If I have to shop at a grocery store with no paper (!!!) or plastic option, I will not buy everything I might want. I get the bare essentials. It costs that store money because I am just so resentful of the bag thing. I hate myself for glowering at the cashier who asks if I want to buy bags, but… the glower starts before I even reach the register.
One of my concerns on this is that, right now, Texas has a “red” state government and the muni’s in question often have a “blue” flavor (Calling Austin, Houston, Dallas….) but what happens when we get a “blue” state government that exercises this same level of pre-emption? We won’t be so happy about it then!
That is certainly a good point, Dominique, and it’s one that should be considered. How much “local control” do we really want?
In the 1950’s, the “bag boys” were taught how to put stiff/heavy items on the bottom (like cans) and soft/delicate items (like bread) on top. It isn’t rocket science.

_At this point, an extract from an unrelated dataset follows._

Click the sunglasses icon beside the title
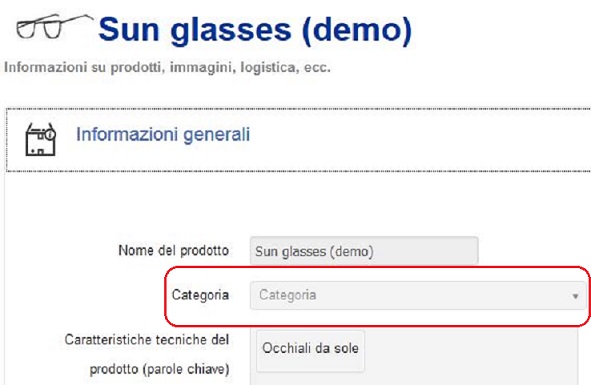This screenshot has height=385, width=591. tap(54, 26)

To reduce plastic bag usage, encourage the purchaser to bag their own groceries. I can bag anywhere from 2 to 5 times the number of items than the store staff. They like to double bag two quarts in two different bags whereas you can get all 4 quarts in one bag if you’re careful and don’t unnecessarily jerk the bag.
Many of us “conservatives” really know how to conserve, like organizing our driving trips, keeping items in good working order, reusing temporary cups to the maximum extent, etc.
That was still being taught in the 1980’s.
Thank you so much, Seawriter. Would you please let us know if this bill becomes State law?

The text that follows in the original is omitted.